Getting MySQL sizing right is one of the most cost‑effective performance decisions you can make. Oversize the instance and you waste money; undersize it and you fight constant slowdowns and instability.
This article focuses on InnoDB and covers how to choose CPU, RAM, storage and network profiles, with practical rules of thumb and simple checks you can run.
Step 1: Understand your workload
Before thinking about hardware, classify how the database is used.
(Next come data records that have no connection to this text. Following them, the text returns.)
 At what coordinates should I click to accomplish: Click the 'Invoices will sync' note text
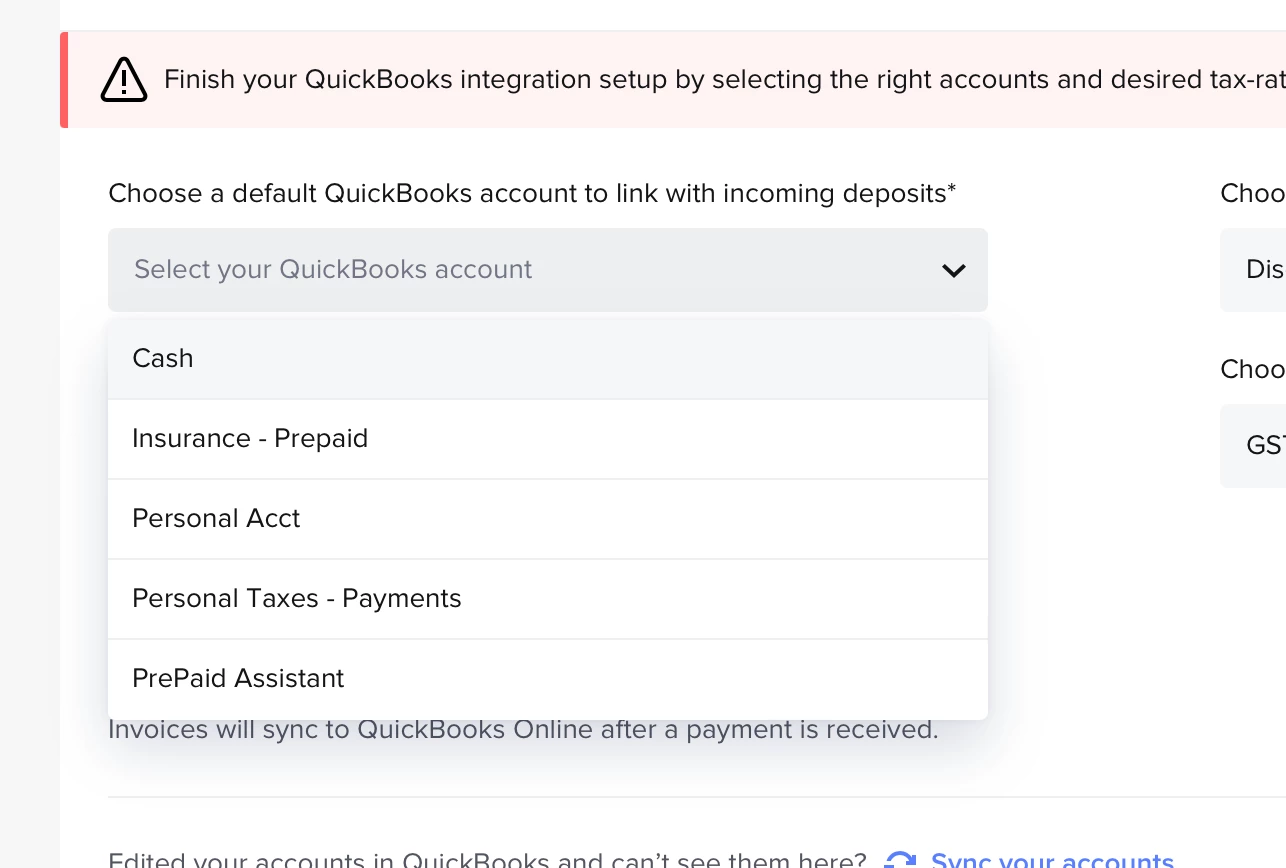tap(523, 729)
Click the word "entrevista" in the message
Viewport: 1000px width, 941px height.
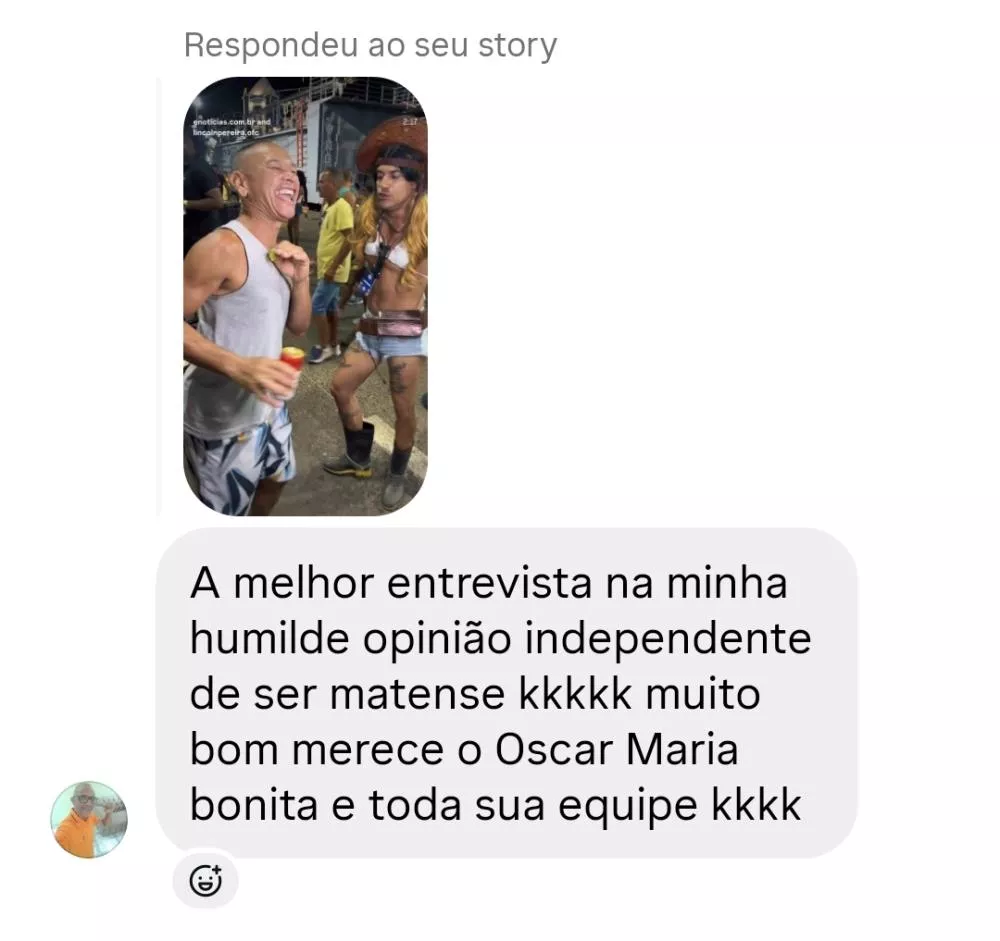pyautogui.click(x=489, y=584)
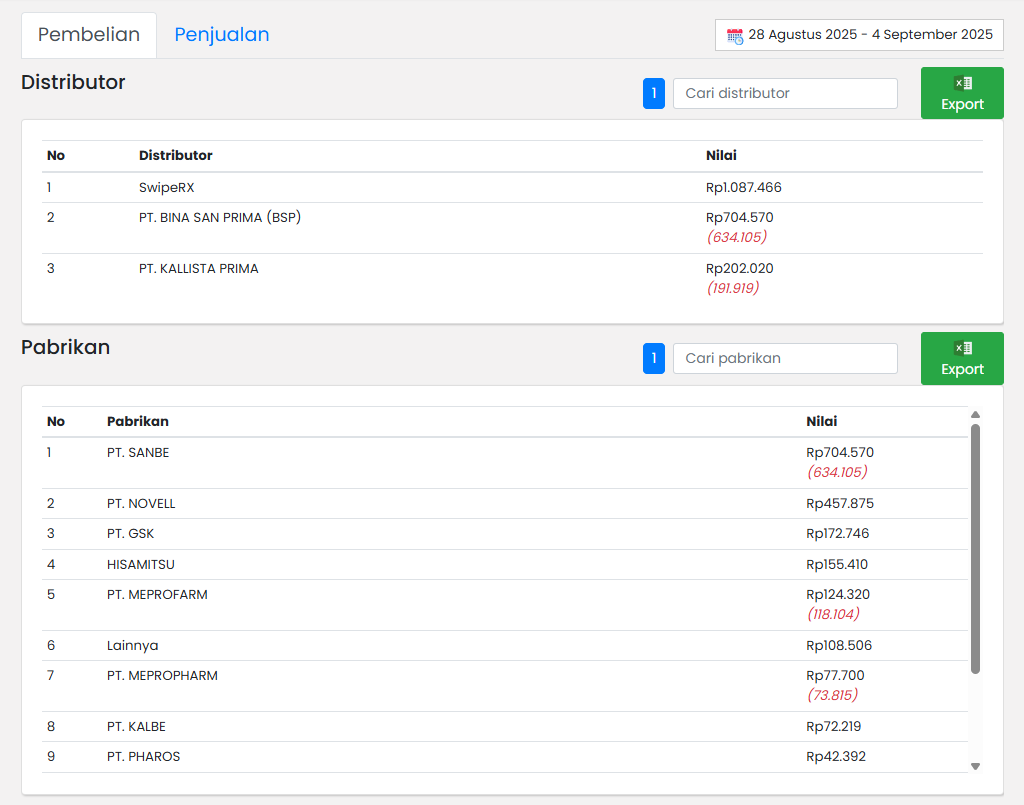
Task: Select PT. BINA SAN PRIMA (BSP) row
Action: pos(219,218)
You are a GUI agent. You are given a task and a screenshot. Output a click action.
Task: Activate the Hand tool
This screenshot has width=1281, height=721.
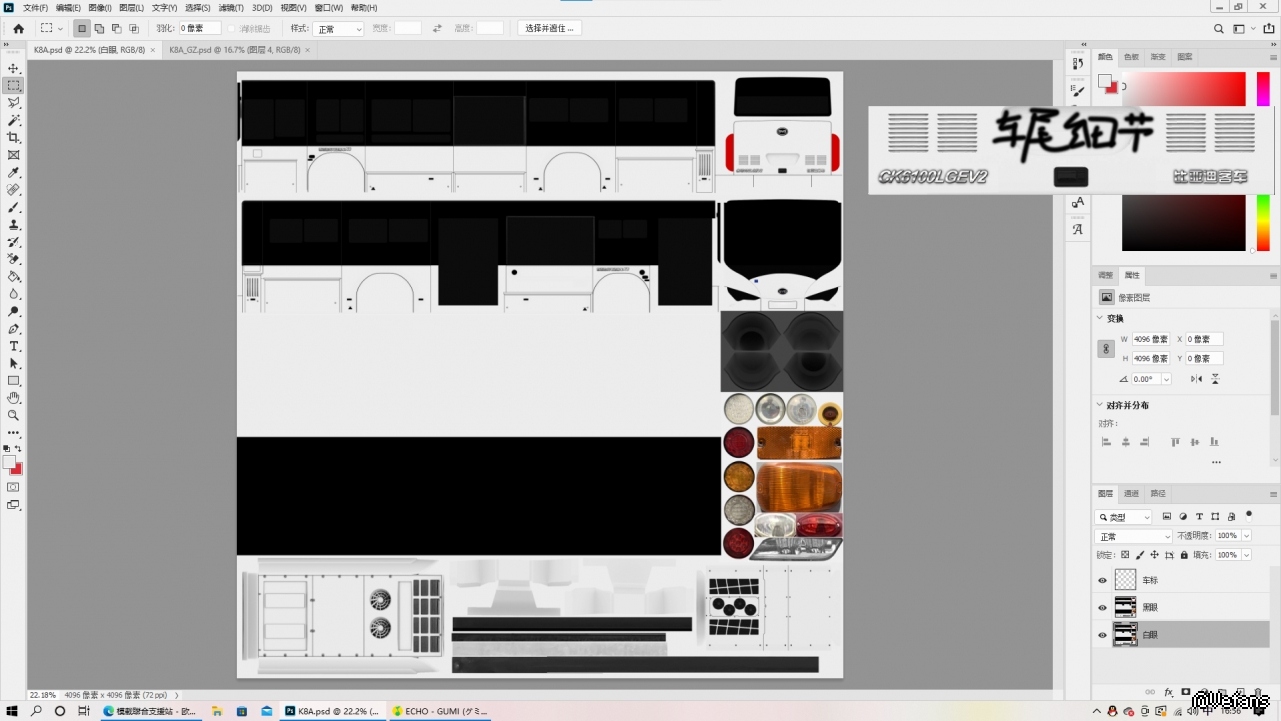[14, 398]
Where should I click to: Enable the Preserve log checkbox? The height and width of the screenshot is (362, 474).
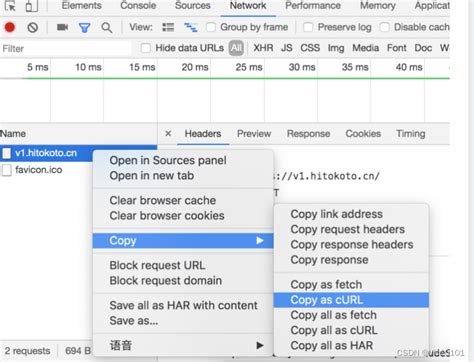point(308,27)
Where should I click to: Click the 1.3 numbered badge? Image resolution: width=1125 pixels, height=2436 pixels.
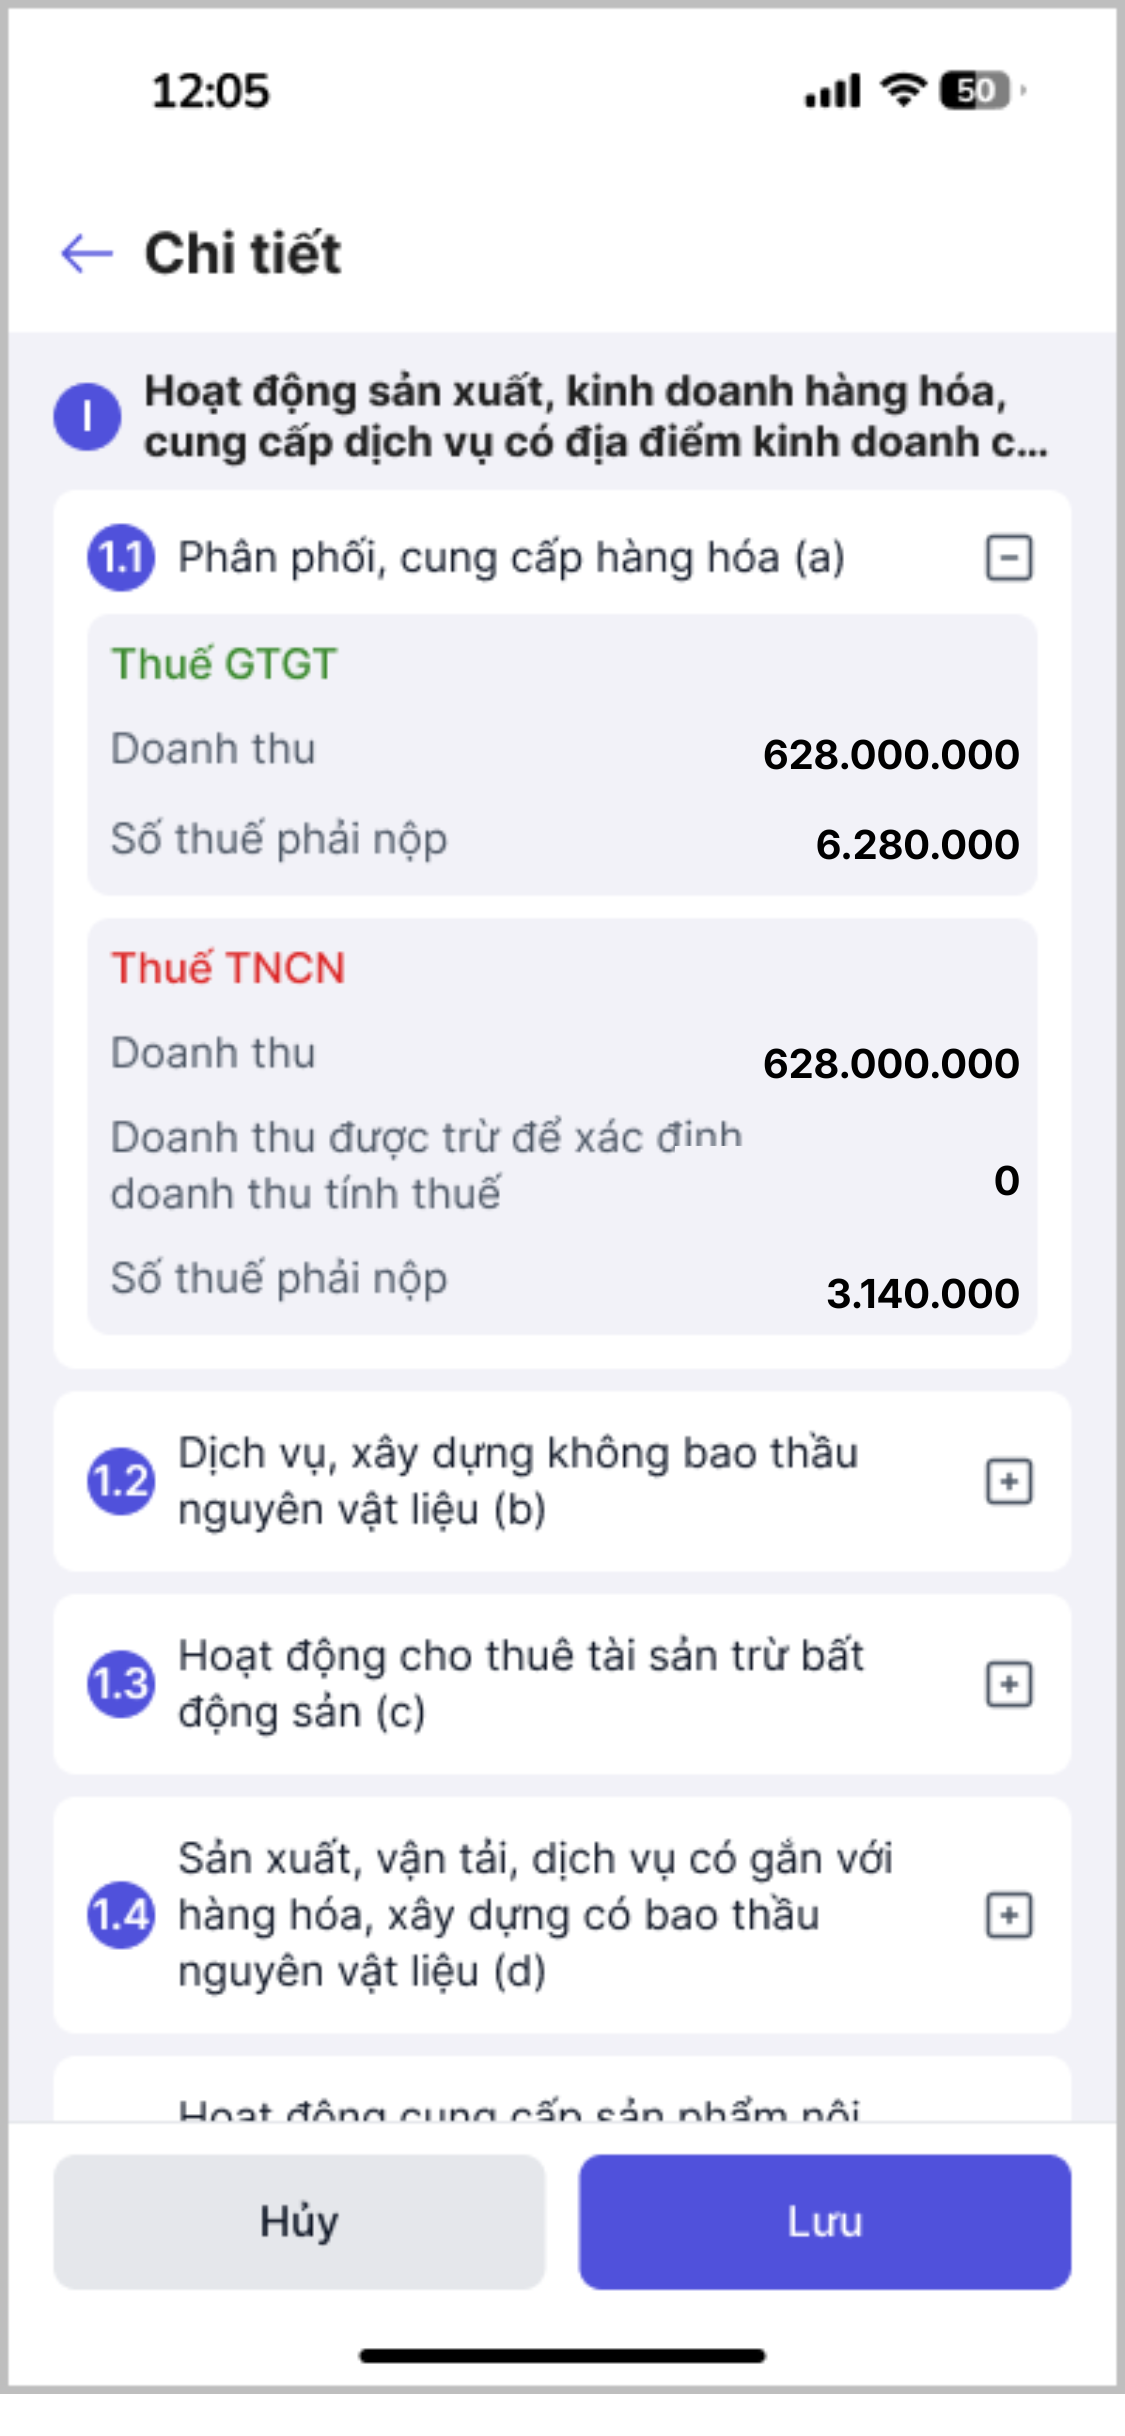click(x=121, y=1684)
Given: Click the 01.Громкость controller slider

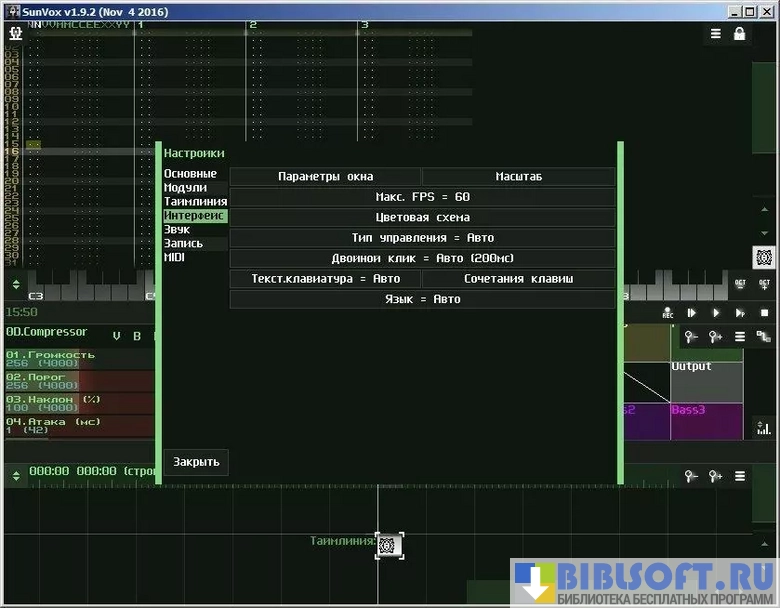Looking at the screenshot, I should click(x=78, y=358).

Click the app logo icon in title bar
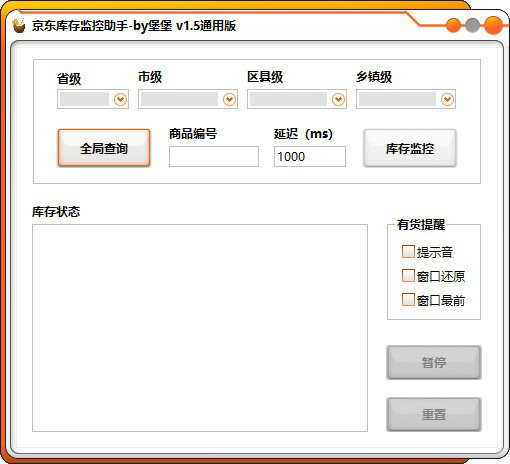point(19,25)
The goal is not a perfect model, but a clear bias.
┌───────────────────────┬─────────────────────────┐
│ Workload type │ Typical characteristics │
├───────────────────────┼─────────────────────────┤
│ Read-heavy OLTP │ Many small SELECTs │
│ │ Few writes, low latency │
├───────────────────────┼─────────────────────────┤
│ Write-heavy OLTP │ Many INSERT/UPDATE/DEL │
│ │ Hot primary keys │
├───────────────────────┼─────────────────────────┤
│ Analytics / reporting │ Large scans, GROUP BY │
│ │ Occasional heavy joins │
├───────────────────────┼─────────────────────────┤
│ Mixed │ Blend of the above │
└───────────────────────┴─────────────────────────┘
Key questions:
- What is the peak QPS/TPS you need to sustain?
- Are queries mostly point lookups or range scans?
- Is the dataset growing quickly (e.g. >20% per year)?
- Do you have strict latency SLOs (e.g. 95th percentile < 10 ms)?
For many OLTP systems, the first capacity bottleneck is RAM, then storage IOPS/latency, then CPU.
Step 2: Size RAM for InnoDB
InnoDB performance is dominated by the buffer pool size. More buffer pool means fewer disk reads.
Rule of thumb for RAM
- Start with: RAM ≈ 2 × active dataset size, where active dataset is the part touched in a typical day.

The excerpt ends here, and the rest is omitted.